Asteroid-mining startup AstroForge Inc. plans to launch its first two space missions this year, hoping to extract and refine metals from deep space.
The first launch, scheduled for April, will test AstroForge's technique for refining platinum from a sample of asteroid-like material. The second, planned for October, will scout for an asteroid to mine near Earth.
The missions are part of AstroForge's goal of refining platinum-group metals from asteroids, with the aim of bringing down the cost of mining these metals. The company also hopes to reduce the amount of carbon dioxide emissions that stem from mining rare elements on Earth, CEO Matthew Gialich said.
"We do our refining on site, so we are refining on the asteroid itself," said Gialich, who previously worked at Virgin Orbit Holdings Inc. and Bird Global Inc. "We are not bringing the material back to Earth to do refining. A lot of the waste you see from these mines is in the process of refinement."
Huntington Beach, Calif.-based AstroForge came out of stealth mode in May, when the company announced $13 million in seed funding led by Initialized Capital. The company claims the October mission will be the first commercial deep-space flight outside the Earth's gravity, excluding one previous effort.
"The only other example here is Elon [Musk's] Tesla," Gialich said, referring to the car that SpaceX's Falcon Heavy launched to deep space in 2018 during its inaugural test. "I'm not going to call that a mission because he just kind of launched it to space, and then forgot about it."

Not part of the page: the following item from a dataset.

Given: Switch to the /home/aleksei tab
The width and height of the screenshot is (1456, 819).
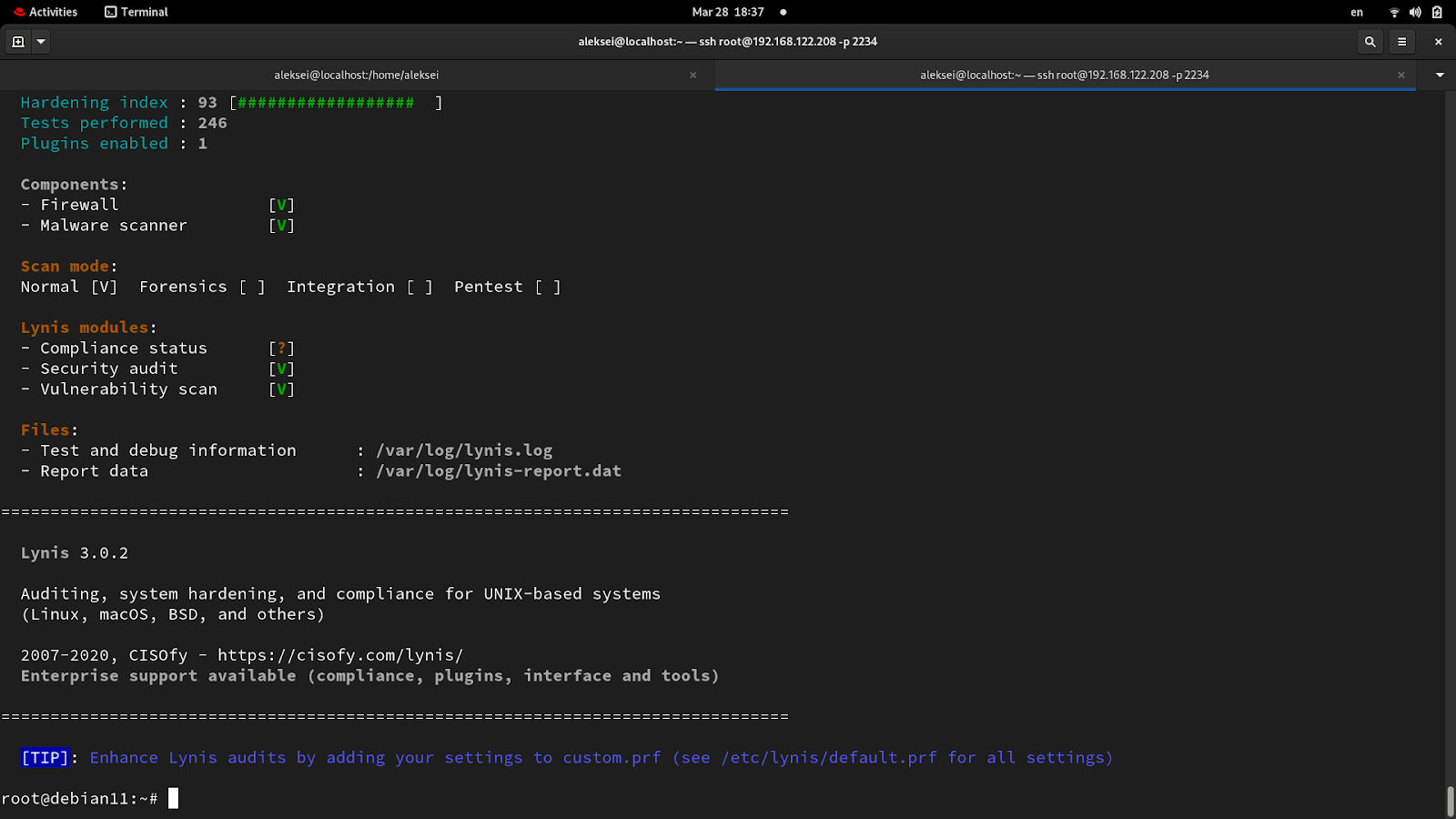Looking at the screenshot, I should click(x=357, y=76).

AstroForge's first launch will send a small standardized satellite into low-Earth orbit. That satellite is slated to fly as one of many payloads aboard one of SpaceX's Transporter rideshare missions.
The company plans to then launch its second craft in October to scout out a previously identified near-Earth asteroid for a future mining mission. That satellite will be transported by a Space Exploration Technologies Corp. rocket carrying a lunar lander from another startup, Intuitive Machines.

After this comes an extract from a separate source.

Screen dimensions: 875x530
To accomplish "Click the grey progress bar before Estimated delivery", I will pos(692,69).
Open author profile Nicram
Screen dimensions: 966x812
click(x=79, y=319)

AstroForge said it plans to piggyback on the deep-space destination of the Intuitive Machines flight by sending its vehicle into lunar orbit. From there, AstroForge's 100-kilogram spacecraft will head to the target asteroid.
The company said it hasn't not announcing the target and likely won't until after efforts to mine the asteroid.
AstroForge's emergence in the space industry comes a few years after the demise of an asteroid mining boom. Two of the larger companies, Planetary Resources Inc. and Deep Space Industries Inc., formed roughly a decade ago with the goal of mining asteroids.
Neither company visited any asteroids and ultimately struggled financially. Both were eventually acquired and rerouted to other endeavors.
AstroForge will also have a lot to prove to make its business work. The largest amount of metal collected from an asteroid at once was 250 grams, via NASA's OSIRIS-REx mission, which is now returning to Earth.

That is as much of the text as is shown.